EXERCISE GOAL:
Look through the material below, count the lines containing the word "This", and state only the count.
*** Opening of DATA UNDER STUDY ***
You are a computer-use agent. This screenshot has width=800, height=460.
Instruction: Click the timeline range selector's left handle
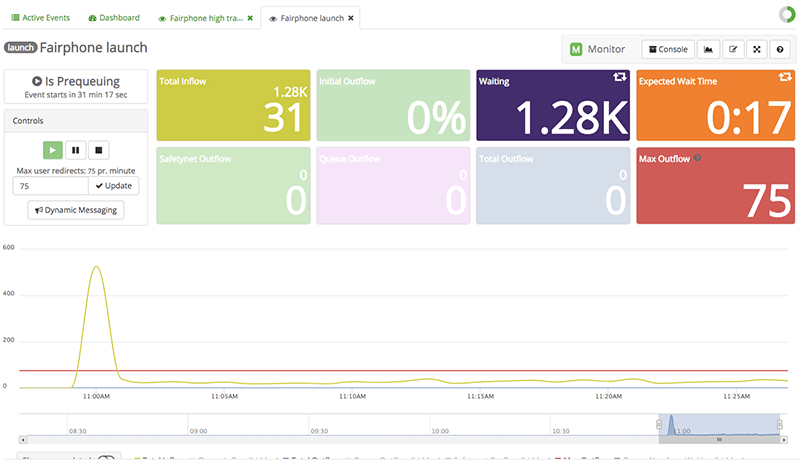[x=659, y=425]
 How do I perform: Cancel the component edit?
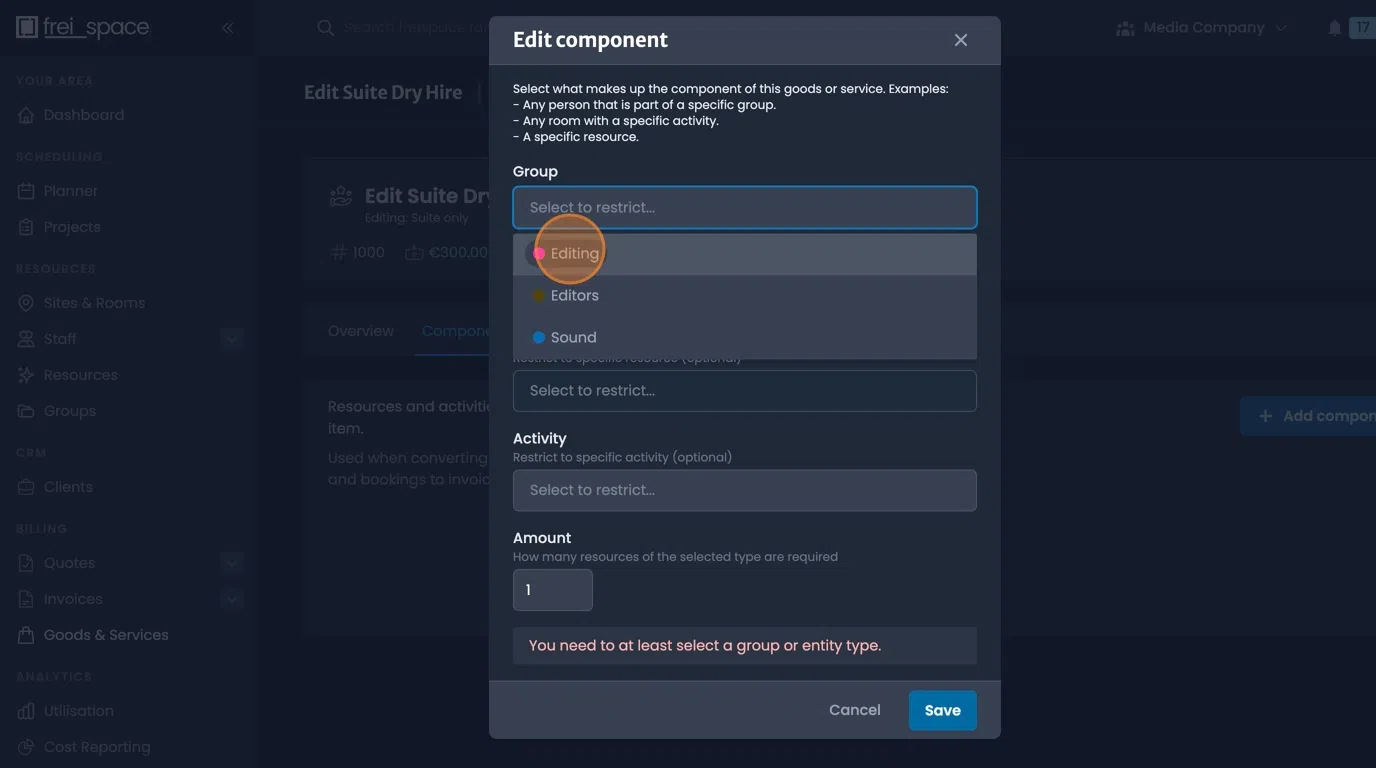854,709
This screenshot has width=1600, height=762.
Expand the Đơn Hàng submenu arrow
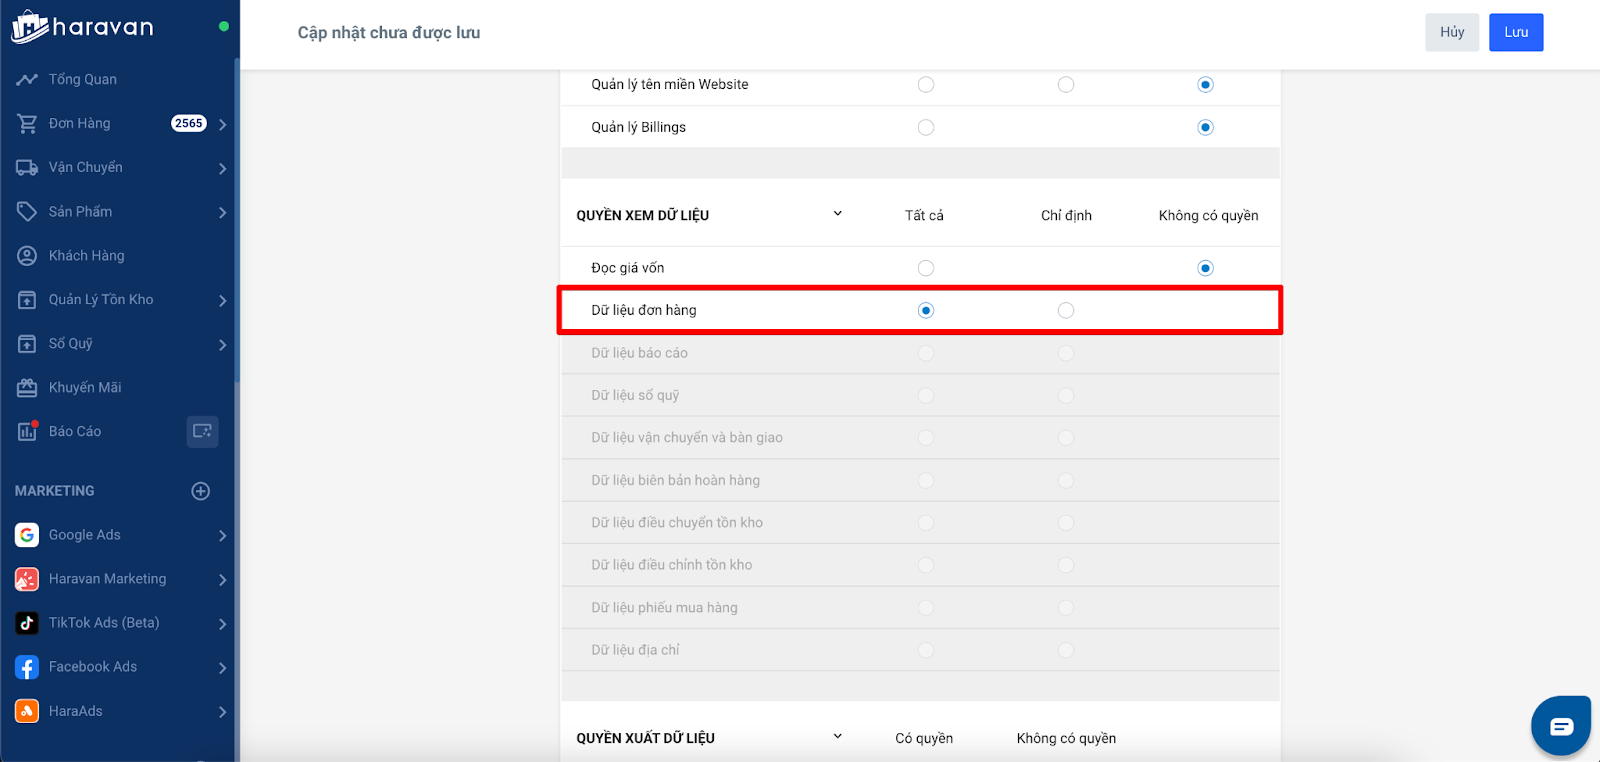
*** Close of DATA UNDER STUDY ***
RESPONSE BOX:
2